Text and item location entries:
——

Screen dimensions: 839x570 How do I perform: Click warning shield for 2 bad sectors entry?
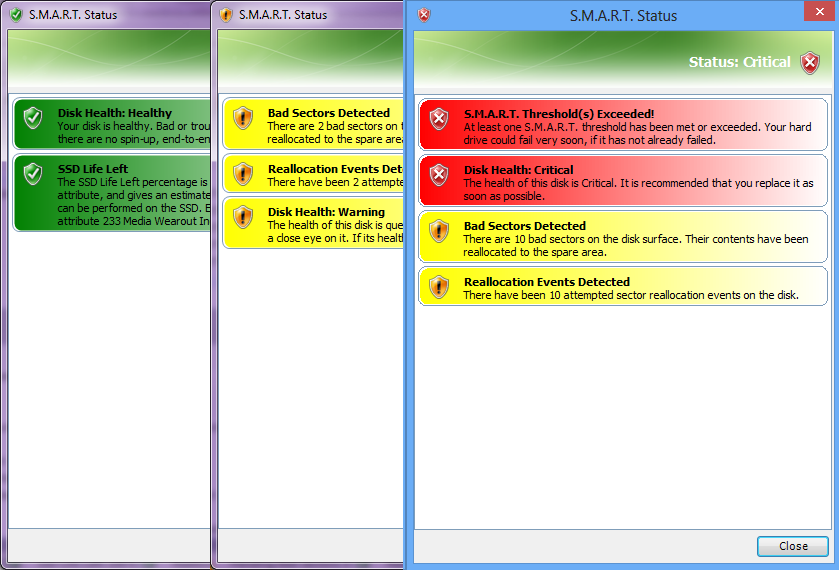pyautogui.click(x=243, y=119)
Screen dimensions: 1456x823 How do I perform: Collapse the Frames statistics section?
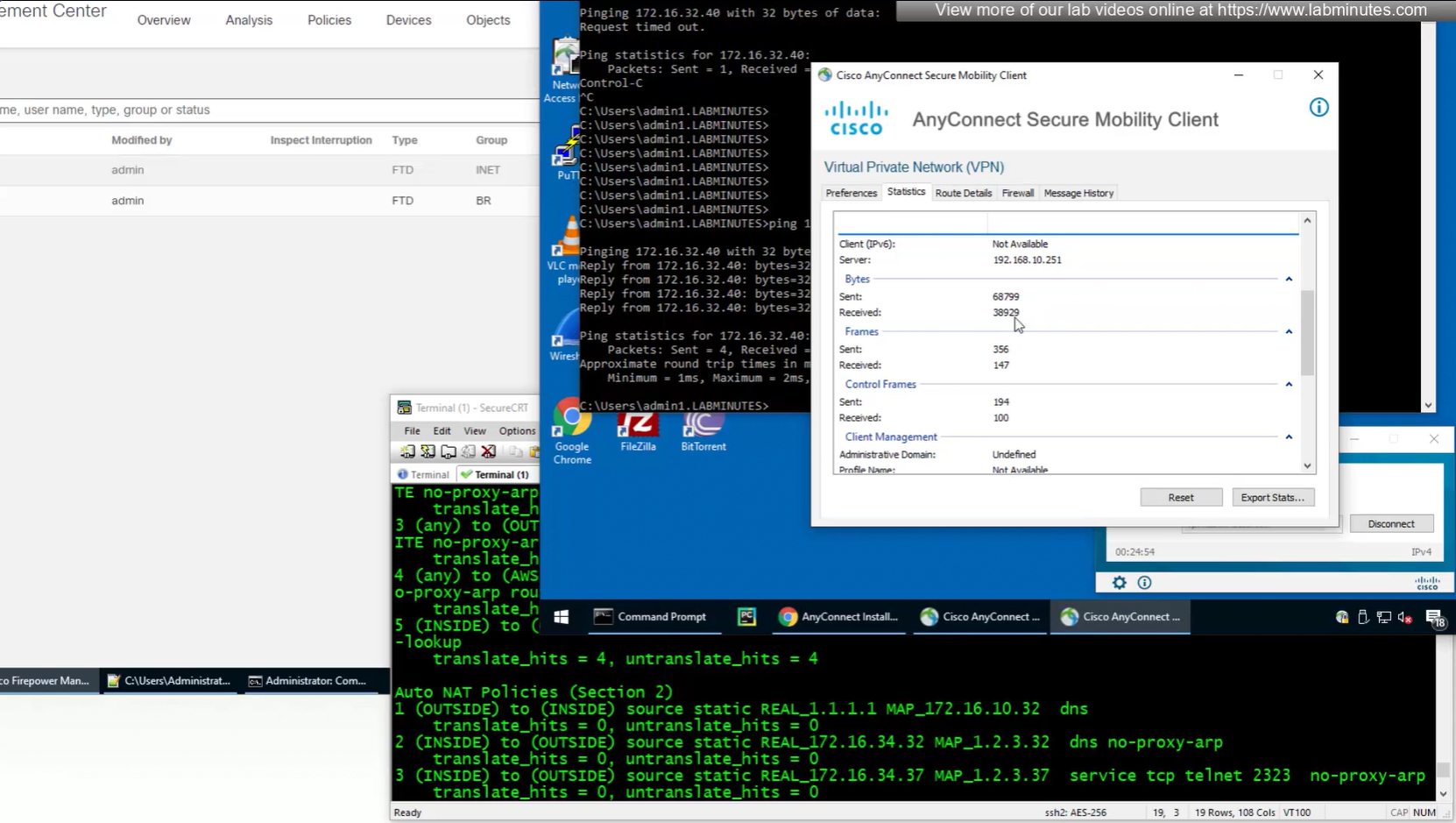[1289, 331]
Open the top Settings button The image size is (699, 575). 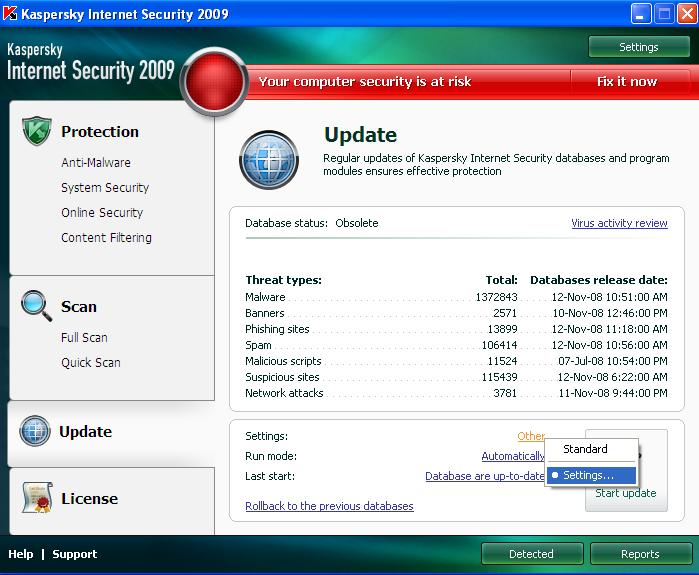(639, 47)

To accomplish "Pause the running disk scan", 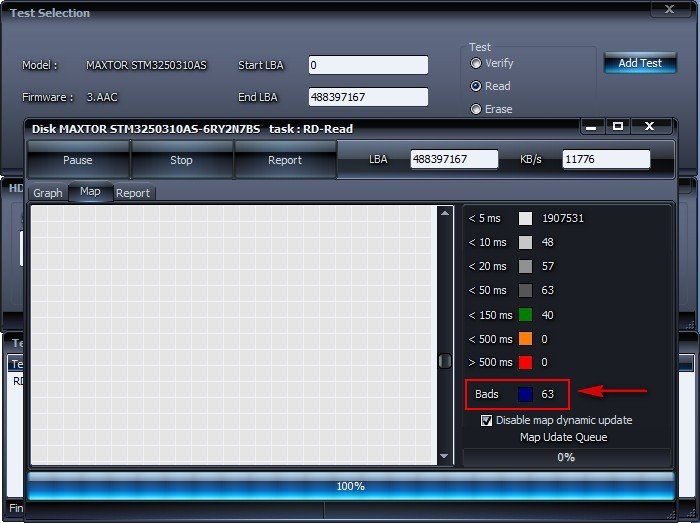I will 78,160.
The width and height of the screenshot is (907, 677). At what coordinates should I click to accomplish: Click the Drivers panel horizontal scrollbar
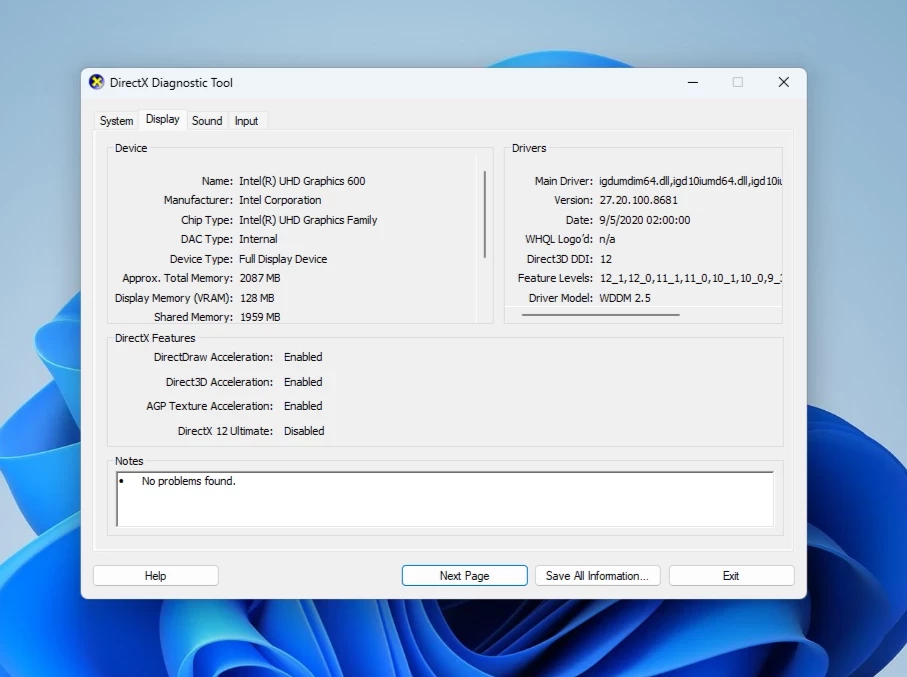600,315
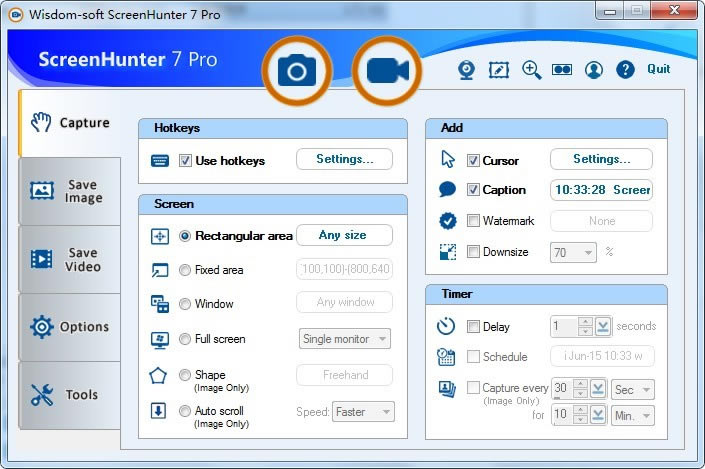Disable the Use hotkeys checkbox
Screen dimensions: 705x469
(185, 160)
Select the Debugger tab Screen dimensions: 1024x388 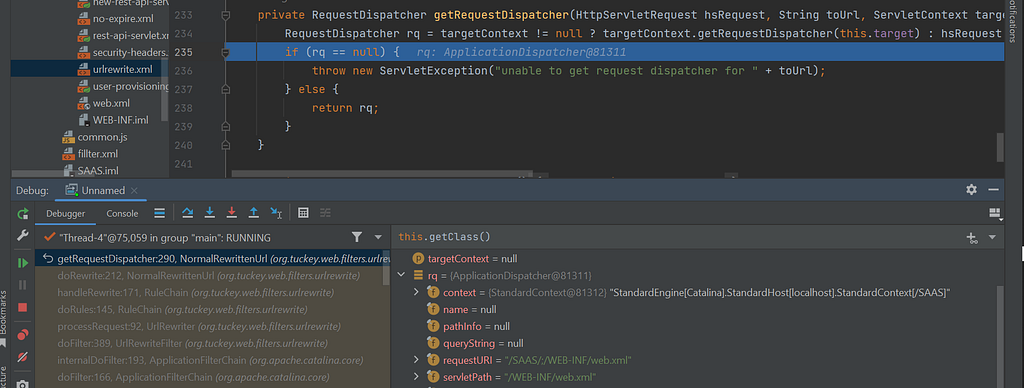65,213
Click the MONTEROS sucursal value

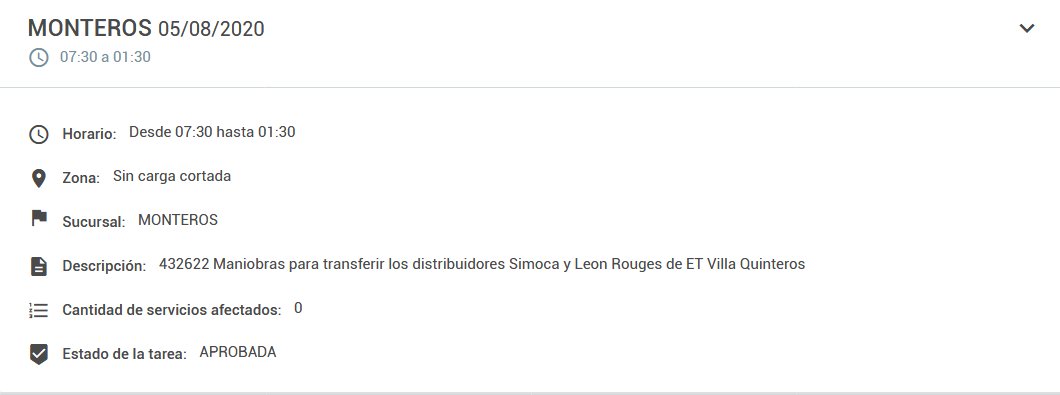178,220
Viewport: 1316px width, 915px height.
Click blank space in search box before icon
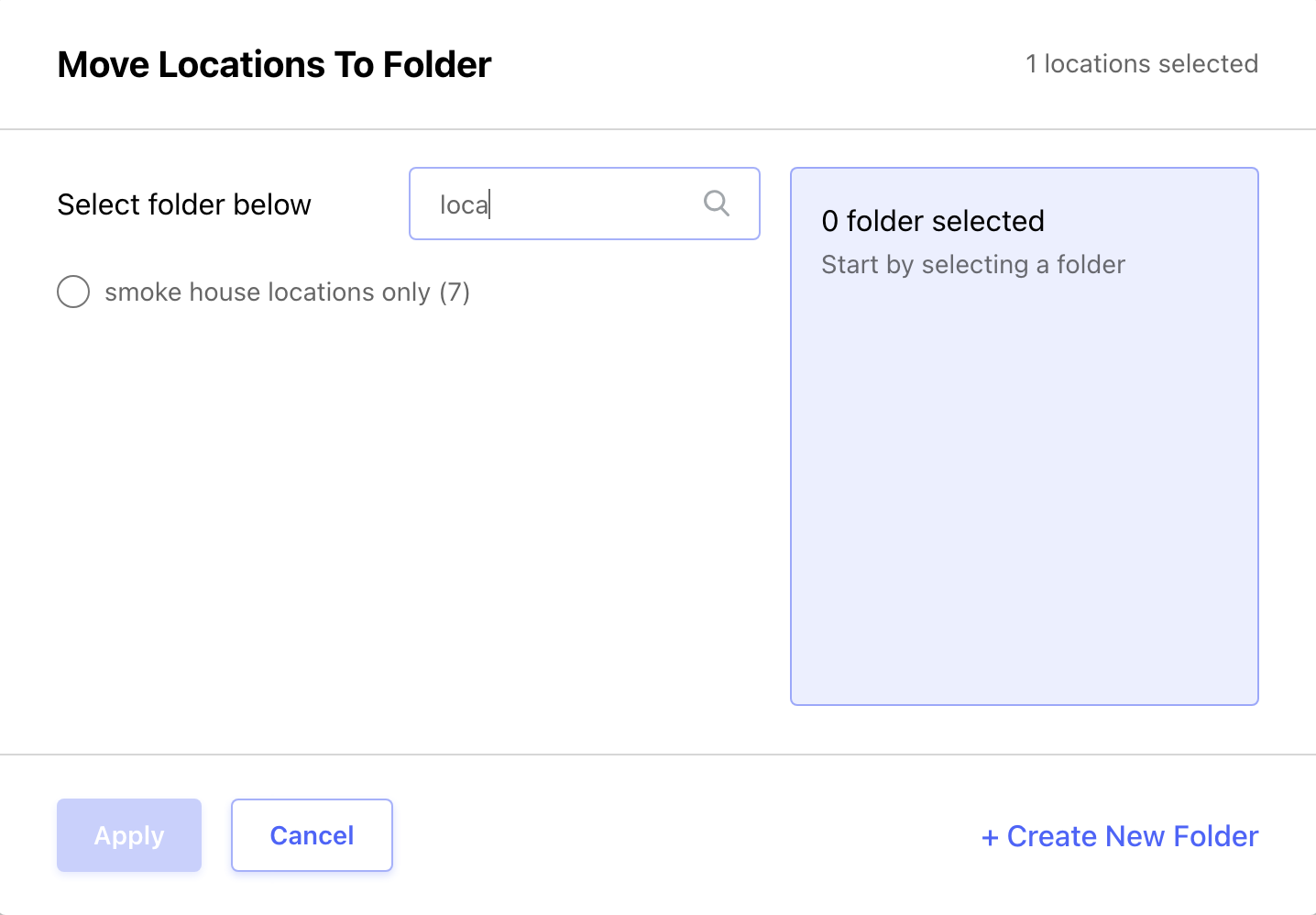coord(596,204)
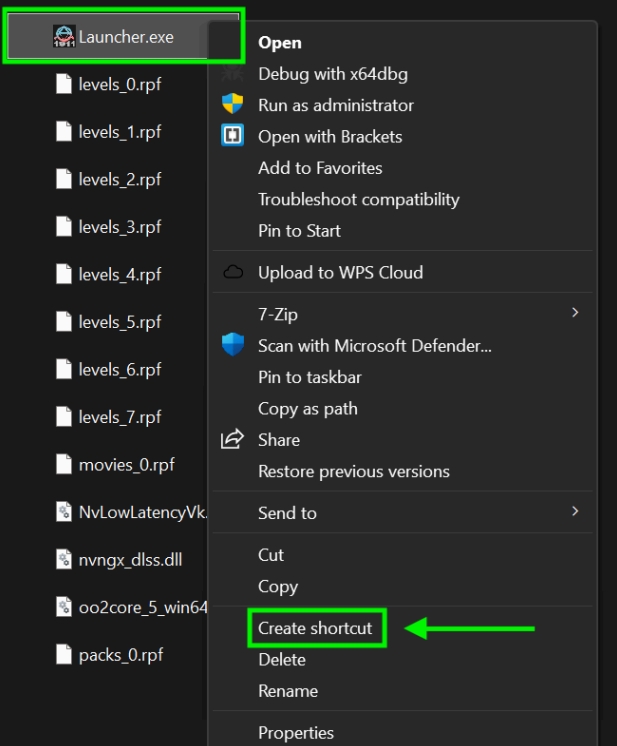The width and height of the screenshot is (617, 746).
Task: Click the Microsoft Defender shield icon
Action: tap(233, 344)
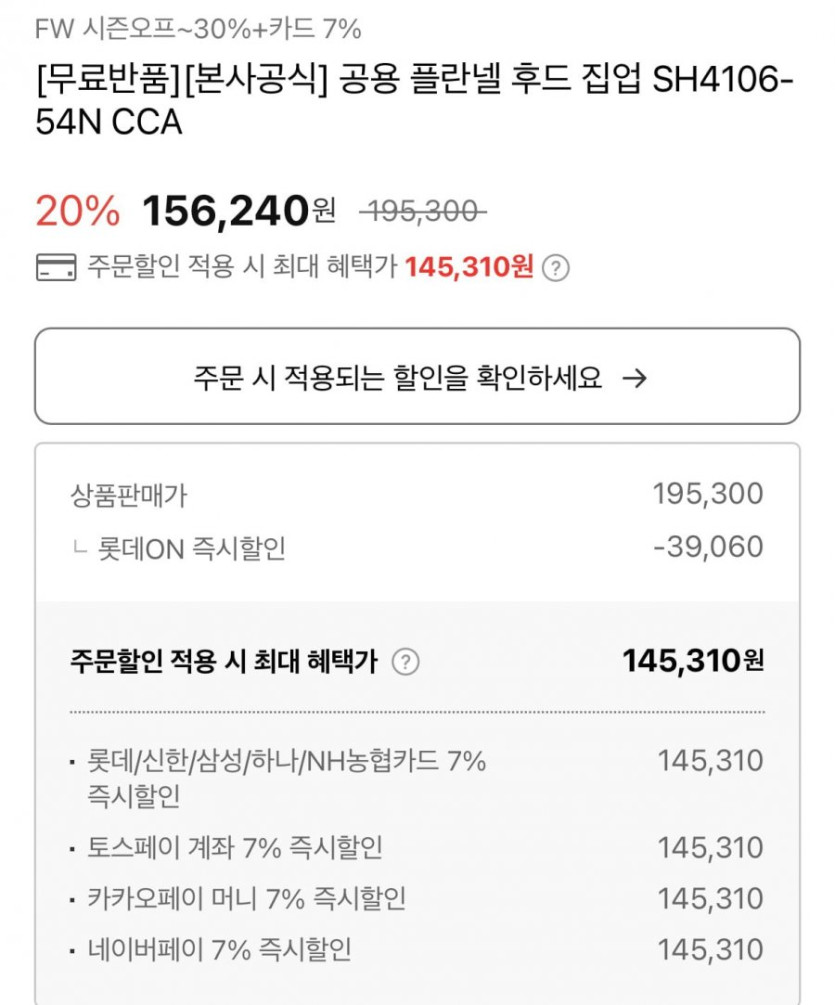Select the 롯데ON 즉시할인 row label
Screen dimensions: 835x1005
pos(191,548)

——

GIVEN INSTRUCTION: Count the lines in the material that contain the word "shield", and reply with the number alone.

SOLUTION BELOW: 2